Source code in pynumaflow/sinker/server.py
def __init__(
    self,
    sinker_instance: SinkSyncCallable,
    sock_path=SINK_SOCK_PATH,
    max_message_size=MAX_MESSAGE_SIZE,
    max_threads=NUM_THREADS_DEFAULT,
    server_info_file=SINK_SERVER_INFO_FILE_PATH,
):
    """
    Create a new grpc Sink Server instance.
    A new servicer instance is created and attached to the server.
    The server instance is returned.

    Args:
        sinker_instance: The sinker instance to be used for Sink UDF
        sock_path: The UNIX socket path to be used for the server
        max_message_size: The max message size in bytes the server can receive and send
        max_threads: The max number of threads to be spawned;
                        defaults to 4 and max capped at 16
    Example invocation:
    ```py
    import os
    import logging
    from collections.abc import Iterator

    from pynumaflow.sinker import Datum, Responses, Response, SinkServer
    from pynumaflow.sinker import Sinker
    from pynumaflow._constants import _LOGGER

    logging.basicConfig(level=logging.INFO)

    class UserDefinedSink(Sinker):
        def handler(self, datums: Iterator[Datum]) -> Responses:
            responses = Responses()
            for msg in datums:
                logging.info("User Defined Sink %s", msg.value.decode("utf-8"))
                responses.append(Response.as_success(msg.id))
            return responses

    def udsink_handler(datums: Iterator[Datum]) -> Responses:
        responses = Responses()
        for msg in datums:
            logging.info("User Defined Sink %s", msg.value.decode("utf-8"))
            responses.append(Response.as_success(msg.id))
        return responses

    if __name__ == "__main__":
        invoke = os.getenv("INVOKE", "func_handler")
        if invoke == "class":
            sink_handler = UserDefinedSink()
        else:
            sink_handler = udsink_handler
        grpc_server = SinkServer(sink_handler)
        grpc_server.start()
    ```
    """
    # If the container type is fallback sink, then use the fallback sink address and path.
    if os.getenv(ENV_UD_CONTAINER_TYPE, "") == UD_CONTAINER_FALLBACK_SINK:
        _LOGGER.info("Using Fallback Sink")
        sock_path = FALLBACK_SINK_SOCK_PATH
        server_info_file = FALLBACK_SINK_SERVER_INFO_FILE_PATH
    elif os.getenv(ENV_UD_CONTAINER_TYPE, "") == UD_CONTAINER_ON_SUCCESS_SINK:
        _LOGGER.info("Using On Success Sink")
        sock_path = ON_SUCCESS_SINK_SOCK_PATH
        server_info_file = ON_SUCCESS_SINK_SERVER_INFO_FILE_PATH

    self.sock_path = f"unix://{sock_path}"
    self.max_threads = min(max_threads, MAX_NUM_THREADS)
    self.max_message_size = max_message_size
    self.server_info_file = server_info_file

    self.sinker_instance = sinker_instance

    self._server_options = [
        ("grpc.max_send_message_length", self.max_message_size),
        ("grpc.max_receive_message_length", self.max_message_size),
    ]
    self.servicer = SyncSinkServicer(sinker_instance)

start

start()

Starts the Synchronous gRPC server on the given UNIX socket with given max threads.

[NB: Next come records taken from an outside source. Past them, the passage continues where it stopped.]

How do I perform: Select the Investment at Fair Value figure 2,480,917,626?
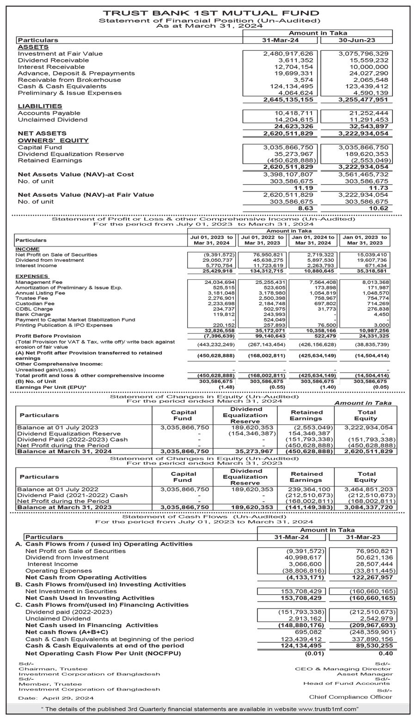click(288, 54)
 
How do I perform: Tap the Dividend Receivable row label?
click(53, 60)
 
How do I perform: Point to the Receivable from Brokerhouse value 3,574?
click(303, 80)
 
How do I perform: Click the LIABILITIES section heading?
click(40, 106)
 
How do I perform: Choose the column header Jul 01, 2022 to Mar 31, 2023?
click(262, 240)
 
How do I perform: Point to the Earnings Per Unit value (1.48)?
click(227, 387)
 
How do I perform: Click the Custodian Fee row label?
click(32, 304)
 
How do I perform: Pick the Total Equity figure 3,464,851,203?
click(368, 489)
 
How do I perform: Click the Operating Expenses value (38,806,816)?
click(301, 571)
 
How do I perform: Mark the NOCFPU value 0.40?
click(386, 653)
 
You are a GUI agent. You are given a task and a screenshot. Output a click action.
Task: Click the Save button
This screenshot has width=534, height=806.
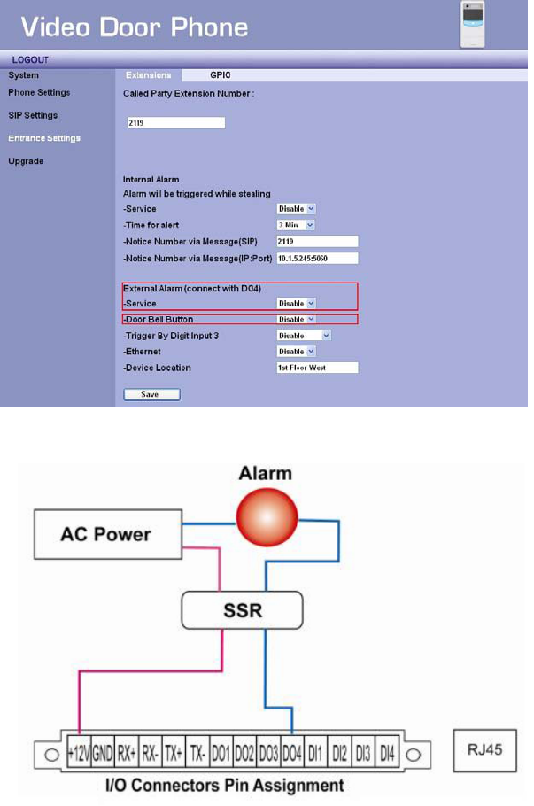click(x=151, y=394)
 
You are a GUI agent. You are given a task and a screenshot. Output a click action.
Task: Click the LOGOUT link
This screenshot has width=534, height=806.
click(x=30, y=59)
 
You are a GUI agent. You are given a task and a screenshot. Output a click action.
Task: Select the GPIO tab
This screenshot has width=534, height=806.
click(x=221, y=75)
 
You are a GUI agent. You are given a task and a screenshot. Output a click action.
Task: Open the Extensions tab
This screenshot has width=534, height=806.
click(x=148, y=75)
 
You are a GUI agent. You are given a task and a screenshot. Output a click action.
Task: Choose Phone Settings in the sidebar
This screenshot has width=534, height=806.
click(x=39, y=92)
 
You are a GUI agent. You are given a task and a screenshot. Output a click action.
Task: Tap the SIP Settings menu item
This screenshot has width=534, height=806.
click(x=33, y=115)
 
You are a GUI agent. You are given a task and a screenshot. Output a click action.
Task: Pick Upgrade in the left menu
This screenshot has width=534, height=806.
click(x=26, y=161)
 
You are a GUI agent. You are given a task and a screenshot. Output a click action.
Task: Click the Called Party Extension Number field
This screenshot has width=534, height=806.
click(x=175, y=123)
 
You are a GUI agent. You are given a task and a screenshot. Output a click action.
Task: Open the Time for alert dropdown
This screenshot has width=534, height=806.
click(x=296, y=225)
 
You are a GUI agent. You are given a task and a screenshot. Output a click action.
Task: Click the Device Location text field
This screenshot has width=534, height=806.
click(x=316, y=368)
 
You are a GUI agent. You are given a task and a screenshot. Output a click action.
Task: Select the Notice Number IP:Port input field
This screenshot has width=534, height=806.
click(x=316, y=258)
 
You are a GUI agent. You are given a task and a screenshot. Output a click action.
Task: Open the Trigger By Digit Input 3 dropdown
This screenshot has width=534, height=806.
click(x=303, y=336)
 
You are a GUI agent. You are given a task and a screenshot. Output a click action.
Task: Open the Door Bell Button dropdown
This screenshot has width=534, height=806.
click(x=296, y=319)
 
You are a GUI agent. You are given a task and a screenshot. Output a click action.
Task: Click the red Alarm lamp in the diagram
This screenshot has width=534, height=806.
click(x=265, y=516)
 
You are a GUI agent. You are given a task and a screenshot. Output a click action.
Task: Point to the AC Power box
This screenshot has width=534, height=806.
click(x=105, y=534)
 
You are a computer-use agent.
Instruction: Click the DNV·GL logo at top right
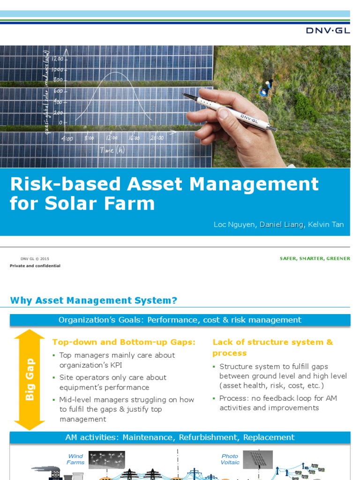(x=328, y=31)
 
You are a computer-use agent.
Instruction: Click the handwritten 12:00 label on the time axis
(x=112, y=138)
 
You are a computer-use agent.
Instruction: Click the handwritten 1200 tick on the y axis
(x=58, y=59)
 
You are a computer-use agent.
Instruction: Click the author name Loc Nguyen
(x=234, y=225)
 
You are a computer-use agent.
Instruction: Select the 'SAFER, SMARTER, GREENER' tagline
(x=315, y=258)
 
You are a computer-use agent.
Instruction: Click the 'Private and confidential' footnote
(x=35, y=266)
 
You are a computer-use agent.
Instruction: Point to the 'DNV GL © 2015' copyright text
(x=35, y=258)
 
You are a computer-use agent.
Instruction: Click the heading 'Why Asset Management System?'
(x=94, y=300)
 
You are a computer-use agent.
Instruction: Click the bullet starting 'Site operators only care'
(x=112, y=382)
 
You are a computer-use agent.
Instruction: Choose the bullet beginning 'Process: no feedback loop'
(x=278, y=403)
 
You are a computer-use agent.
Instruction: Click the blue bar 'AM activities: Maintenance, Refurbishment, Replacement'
(x=180, y=437)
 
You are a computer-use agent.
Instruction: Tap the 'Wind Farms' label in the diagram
(x=75, y=459)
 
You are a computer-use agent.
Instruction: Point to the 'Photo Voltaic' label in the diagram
(x=230, y=459)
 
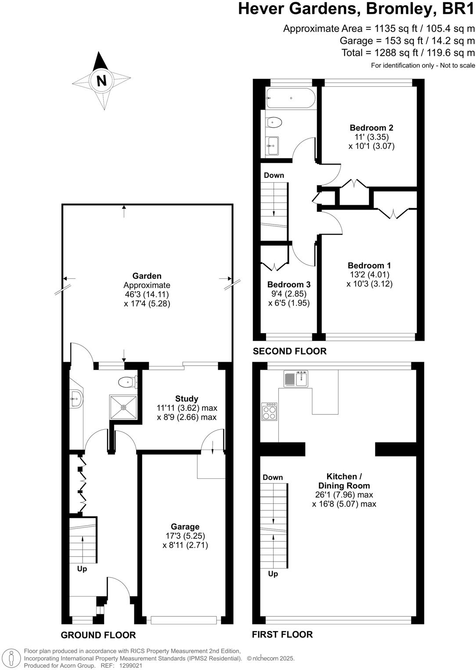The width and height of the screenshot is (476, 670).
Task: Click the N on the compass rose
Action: pos(101,81)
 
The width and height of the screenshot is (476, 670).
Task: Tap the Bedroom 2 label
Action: pos(371,128)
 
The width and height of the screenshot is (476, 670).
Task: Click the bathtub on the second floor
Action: pos(290,98)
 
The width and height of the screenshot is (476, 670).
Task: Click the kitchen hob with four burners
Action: pos(269,411)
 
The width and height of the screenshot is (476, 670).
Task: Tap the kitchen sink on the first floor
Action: pos(296,378)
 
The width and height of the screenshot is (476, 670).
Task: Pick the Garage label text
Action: pos(185,527)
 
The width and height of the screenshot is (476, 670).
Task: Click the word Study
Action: pos(187,399)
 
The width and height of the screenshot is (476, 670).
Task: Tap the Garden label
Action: pos(147,276)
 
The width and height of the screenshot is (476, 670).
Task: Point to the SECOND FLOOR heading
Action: pos(289,351)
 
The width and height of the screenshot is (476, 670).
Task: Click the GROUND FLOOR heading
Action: pos(98,635)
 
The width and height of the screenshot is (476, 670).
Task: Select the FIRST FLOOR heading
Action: pos(282,634)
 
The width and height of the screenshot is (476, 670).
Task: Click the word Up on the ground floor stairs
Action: pos(82,569)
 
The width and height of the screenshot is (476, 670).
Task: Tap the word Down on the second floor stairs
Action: pos(274,175)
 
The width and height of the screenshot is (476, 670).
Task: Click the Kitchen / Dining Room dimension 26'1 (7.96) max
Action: pos(344,495)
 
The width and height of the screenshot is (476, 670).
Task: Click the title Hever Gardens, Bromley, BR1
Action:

Source code in pynumaflow/sinker/server.py
def start(self):
    """
    Starts the Synchronous gRPC server on the
    given UNIX socket with given max threads.
    """
    _LOGGER.info(
        "Sync GRPC Sink listening on: %s with max threads: %s",
        self.sock_path,
        self.max_threads,
    )
    serv_info = ServerInfo.get_default_server_info()
    serv_info.minimum_numaflow_version = MINIMUM_NUMAFLOW_VERSION[ContainerType.Sinker]
    # Start the server
    sync_server_start(
        servicer=self.servicer,
        bind_address=self.sock_path,
        max_threads=self.max_threads,
        server_info_file=self.server_info_file,
        server_options=self._server_options,
        udf_type=UDFType.Sink,
        server_info=serv_info,
    )

UserMetadata dataclass

UserMetadata(_data: dict[str, dict[str, bytes]] = dict())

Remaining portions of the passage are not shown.